*READING TEXT:*

** start **

Nixed long-term FortisBC LNG deal underscores growing competitiveness of renewables
tilbury_island_lng
An LNG contract with a Hawaiin power utility would have required an additional expansion to FortisBC's Tilbury Island, already undergoing a $400 million expansion.

At the Globe 2016 conference earlier this year, a diverse panel on energy agreed that natural gas could provide an important bridge as the world moves to low or no-carbon energy sources.

Even the Environmental Defence Fund agreed: natural gas could be the low-carbon backstop needed to bolster renewable power, which is mostly intermittent and unpredictable.

It was music to the ears of those who want to see a liquefied natural gas industry develop in B.C.

The one dissenter on the panel was Tzeporah Berman, who warned that investing in unconventional gas and liquefied natural gas might be folly, because adoption of renewable energy might come much quicker than many think.

“I think that, in some regions, we can leap straight to a significant renewable grid,” warned Berman, an adjunct professor of environmental studies at York University.

Just last week, an example of what she was talking about crystallized when FortisBC lost a 20-year LNG contract with Hawaii – a deal that would have required a second multimillion-dollar expansion of its Tilbury Island LNG plant, which is already undergoing a $400 million expansion.

** end **

*SUPPLIED INFORMATION:*
** start **

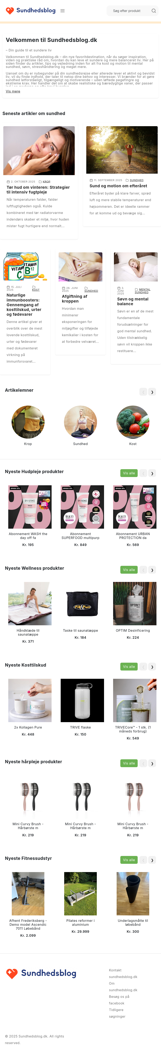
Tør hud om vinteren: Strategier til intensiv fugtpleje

** end **

*TO-DO LIST:*
1. In the article on FortisBC's lost LNG deal, how many years would the contract with Hawaii have run?
2. Carry on the article about FortisBC's lost Hawaii LNG contract, picking up after its last sentence.

*PER-TASK ANSWERS:*
1. 20 years.

2.
But this time it wasn’t low oil and gas prices that caused an LNG developer to hit the pause or delete button – it was competition from renewable energy.

Under the 20-year agreement with Hawaii’s power utility, Hawaii Electric, FortisBC would have supplied 800,000 tonnes of LNG per year.

But the contract was dependent on a merger between Hawaii Electric and Florida’s NextEra Energy Inc.

On July 15, Hawaii’s Public Utilities Commission rejected the merger, saying it was not only bad for ratepayers, but that the power utility’s plans did not fit within Hawaii’s mandate to achieve a 100% renewable energy objective by 2045.

“Moving forward with that [LNG contract] was dependent on the merger of the two companies,” said Doug Stout, FortisBC’s vice-president of marketing development. “So, in fact, Hawaii Electric has withdrawn their application to the commission for their power plan and LNG.

“They’re basically revisiting their power plan and deciding what to do in the future. In the meantime, that means we won’t be proceeding with another expansion of Tilbury, at this time anyway.”

Stout would not say how much the second expansion would have represented in capital investments, only that it would be about double the scale of the $400 million expansion underway at the company’s Tilbury Island plant.

Hawaii currently generates most of its electricity from fuel oil .

Hawaii Electric’s plans were to phase petroleum fuel out with cleaner burning LNG, which would augment whatever renewable energy sources are built.

But Hawaii is one region that might not need LNG as a bridge to get it to 100% renewable energy.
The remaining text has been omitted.